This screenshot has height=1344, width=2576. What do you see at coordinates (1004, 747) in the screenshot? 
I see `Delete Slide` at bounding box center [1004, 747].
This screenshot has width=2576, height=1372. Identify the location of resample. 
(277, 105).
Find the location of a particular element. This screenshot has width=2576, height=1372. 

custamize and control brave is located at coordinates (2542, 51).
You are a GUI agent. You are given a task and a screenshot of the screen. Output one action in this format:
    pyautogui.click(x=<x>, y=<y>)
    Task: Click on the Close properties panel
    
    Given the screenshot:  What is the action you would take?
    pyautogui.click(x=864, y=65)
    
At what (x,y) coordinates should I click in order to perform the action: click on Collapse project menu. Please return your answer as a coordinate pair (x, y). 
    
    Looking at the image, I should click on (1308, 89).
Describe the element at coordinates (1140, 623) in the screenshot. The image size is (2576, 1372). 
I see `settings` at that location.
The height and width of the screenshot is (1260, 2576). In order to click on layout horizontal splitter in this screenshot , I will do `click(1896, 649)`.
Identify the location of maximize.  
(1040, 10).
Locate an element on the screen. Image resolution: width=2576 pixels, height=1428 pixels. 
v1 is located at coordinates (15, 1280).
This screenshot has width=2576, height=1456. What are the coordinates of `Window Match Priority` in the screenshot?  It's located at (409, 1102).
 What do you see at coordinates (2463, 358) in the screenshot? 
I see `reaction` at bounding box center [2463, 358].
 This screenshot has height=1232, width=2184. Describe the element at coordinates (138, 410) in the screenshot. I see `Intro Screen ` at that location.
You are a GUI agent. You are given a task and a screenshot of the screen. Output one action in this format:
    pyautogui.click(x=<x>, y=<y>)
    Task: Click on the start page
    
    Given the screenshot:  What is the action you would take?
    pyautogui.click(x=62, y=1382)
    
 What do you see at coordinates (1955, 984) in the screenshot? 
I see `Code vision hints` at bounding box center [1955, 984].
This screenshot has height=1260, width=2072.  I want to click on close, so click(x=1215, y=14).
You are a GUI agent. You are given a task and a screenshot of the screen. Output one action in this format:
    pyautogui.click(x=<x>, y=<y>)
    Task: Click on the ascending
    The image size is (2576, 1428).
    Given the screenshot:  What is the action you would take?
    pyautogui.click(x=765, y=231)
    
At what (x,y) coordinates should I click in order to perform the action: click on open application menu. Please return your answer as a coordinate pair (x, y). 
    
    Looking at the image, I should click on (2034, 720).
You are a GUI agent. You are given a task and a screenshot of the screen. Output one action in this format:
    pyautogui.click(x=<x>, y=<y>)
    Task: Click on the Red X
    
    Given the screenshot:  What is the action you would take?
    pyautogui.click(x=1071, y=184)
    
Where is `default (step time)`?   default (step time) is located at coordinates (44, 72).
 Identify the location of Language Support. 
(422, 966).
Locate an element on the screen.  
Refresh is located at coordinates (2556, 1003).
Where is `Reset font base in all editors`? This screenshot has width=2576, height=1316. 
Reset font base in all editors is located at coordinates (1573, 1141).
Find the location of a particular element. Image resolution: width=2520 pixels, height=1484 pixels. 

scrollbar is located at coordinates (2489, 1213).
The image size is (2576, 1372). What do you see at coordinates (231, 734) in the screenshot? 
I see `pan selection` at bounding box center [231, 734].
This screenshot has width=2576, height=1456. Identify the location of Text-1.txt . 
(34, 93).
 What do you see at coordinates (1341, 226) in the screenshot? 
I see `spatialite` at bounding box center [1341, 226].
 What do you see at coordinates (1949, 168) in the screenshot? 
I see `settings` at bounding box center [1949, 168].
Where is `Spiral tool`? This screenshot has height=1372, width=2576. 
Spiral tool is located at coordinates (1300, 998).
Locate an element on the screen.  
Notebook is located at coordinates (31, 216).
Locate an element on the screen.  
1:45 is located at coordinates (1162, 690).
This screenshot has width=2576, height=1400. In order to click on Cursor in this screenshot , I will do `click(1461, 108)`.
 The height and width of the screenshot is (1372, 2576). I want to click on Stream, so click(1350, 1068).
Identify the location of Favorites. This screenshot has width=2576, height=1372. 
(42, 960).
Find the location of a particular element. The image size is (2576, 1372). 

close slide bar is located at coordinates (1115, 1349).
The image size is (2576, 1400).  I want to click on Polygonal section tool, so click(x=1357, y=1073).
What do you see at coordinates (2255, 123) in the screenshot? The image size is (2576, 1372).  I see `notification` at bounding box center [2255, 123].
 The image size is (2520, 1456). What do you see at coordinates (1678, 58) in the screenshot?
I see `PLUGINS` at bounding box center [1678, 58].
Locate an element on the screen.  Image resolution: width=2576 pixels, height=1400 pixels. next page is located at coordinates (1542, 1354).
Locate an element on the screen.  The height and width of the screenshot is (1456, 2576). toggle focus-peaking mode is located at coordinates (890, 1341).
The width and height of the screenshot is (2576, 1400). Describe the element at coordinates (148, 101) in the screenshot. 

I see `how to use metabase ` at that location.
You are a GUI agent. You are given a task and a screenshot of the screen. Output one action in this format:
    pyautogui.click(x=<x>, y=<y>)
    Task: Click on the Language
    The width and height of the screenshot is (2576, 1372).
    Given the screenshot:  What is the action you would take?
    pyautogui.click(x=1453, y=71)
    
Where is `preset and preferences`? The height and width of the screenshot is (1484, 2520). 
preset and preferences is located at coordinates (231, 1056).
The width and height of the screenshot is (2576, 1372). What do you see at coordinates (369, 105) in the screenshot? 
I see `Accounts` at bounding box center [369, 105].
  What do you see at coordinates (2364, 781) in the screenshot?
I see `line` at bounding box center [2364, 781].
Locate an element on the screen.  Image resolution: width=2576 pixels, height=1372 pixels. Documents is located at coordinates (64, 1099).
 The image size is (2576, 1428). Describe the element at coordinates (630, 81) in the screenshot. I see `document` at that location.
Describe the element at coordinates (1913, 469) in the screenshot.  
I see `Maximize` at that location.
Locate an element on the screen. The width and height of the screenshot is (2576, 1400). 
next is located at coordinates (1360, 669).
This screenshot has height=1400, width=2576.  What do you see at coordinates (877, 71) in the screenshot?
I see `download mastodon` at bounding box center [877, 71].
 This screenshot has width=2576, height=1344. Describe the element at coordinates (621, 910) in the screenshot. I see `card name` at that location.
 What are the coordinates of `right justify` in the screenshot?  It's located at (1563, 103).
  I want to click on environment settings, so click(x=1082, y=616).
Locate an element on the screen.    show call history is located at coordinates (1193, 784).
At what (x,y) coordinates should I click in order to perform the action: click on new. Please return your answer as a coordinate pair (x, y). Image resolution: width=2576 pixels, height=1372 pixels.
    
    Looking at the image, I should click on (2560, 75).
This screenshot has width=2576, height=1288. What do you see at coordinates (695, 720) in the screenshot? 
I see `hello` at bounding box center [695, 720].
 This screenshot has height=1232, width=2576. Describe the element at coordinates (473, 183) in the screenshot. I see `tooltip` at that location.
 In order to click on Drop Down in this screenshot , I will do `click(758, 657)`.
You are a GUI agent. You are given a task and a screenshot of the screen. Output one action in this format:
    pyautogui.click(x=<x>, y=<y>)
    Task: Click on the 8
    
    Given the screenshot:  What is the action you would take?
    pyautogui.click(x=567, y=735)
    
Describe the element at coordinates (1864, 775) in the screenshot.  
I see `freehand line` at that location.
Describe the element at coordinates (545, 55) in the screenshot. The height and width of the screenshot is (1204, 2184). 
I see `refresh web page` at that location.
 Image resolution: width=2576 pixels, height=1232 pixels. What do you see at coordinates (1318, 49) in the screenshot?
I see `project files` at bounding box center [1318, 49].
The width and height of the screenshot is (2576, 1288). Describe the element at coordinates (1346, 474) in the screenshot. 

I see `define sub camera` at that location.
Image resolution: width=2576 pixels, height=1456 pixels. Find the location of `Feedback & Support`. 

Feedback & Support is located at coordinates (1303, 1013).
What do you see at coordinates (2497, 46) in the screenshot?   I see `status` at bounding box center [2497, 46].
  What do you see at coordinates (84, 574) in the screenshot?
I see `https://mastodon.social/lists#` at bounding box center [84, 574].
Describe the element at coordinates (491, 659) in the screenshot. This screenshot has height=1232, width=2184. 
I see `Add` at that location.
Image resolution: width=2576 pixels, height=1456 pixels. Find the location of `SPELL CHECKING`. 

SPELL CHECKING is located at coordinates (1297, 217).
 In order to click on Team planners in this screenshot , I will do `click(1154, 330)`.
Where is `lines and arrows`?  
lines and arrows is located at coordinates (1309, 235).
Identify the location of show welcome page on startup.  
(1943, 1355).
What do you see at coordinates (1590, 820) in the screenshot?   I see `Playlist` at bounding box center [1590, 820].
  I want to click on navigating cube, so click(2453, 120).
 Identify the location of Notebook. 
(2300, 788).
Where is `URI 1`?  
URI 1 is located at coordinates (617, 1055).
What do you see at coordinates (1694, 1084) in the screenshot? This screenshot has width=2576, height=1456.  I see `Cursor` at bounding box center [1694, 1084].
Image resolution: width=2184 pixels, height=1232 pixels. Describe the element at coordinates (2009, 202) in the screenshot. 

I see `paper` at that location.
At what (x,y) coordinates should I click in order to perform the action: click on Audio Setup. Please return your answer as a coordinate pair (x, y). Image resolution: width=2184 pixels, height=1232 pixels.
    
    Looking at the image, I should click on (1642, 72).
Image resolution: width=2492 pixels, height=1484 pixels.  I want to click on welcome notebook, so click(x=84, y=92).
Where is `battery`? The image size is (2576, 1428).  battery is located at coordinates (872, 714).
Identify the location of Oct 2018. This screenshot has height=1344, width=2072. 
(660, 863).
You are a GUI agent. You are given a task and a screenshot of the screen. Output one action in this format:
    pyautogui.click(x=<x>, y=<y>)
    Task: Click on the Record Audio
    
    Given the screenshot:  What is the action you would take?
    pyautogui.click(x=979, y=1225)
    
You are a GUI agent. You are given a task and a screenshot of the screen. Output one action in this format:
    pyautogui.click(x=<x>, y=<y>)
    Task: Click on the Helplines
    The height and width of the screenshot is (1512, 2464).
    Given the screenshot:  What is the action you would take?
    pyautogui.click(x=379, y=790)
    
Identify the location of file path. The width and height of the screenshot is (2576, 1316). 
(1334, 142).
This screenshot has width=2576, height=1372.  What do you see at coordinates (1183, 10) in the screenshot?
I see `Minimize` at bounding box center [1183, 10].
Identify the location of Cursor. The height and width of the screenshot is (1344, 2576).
★ ★ ★ ★
_Exercise objective_
Copy out the lines verbatim, starting at the line that contains "Image resolution: width=2492" and ending at the line that contains "(660, 863).".

_Completed exercise_
Image resolution: width=2492 pixels, height=1484 pixels.  I want to click on welcome notebook, so click(x=84, y=92).
Where is `battery`? The image size is (2576, 1428).  battery is located at coordinates (872, 714).
Identify the location of Oct 2018. This screenshot has height=1344, width=2072. 
(660, 863).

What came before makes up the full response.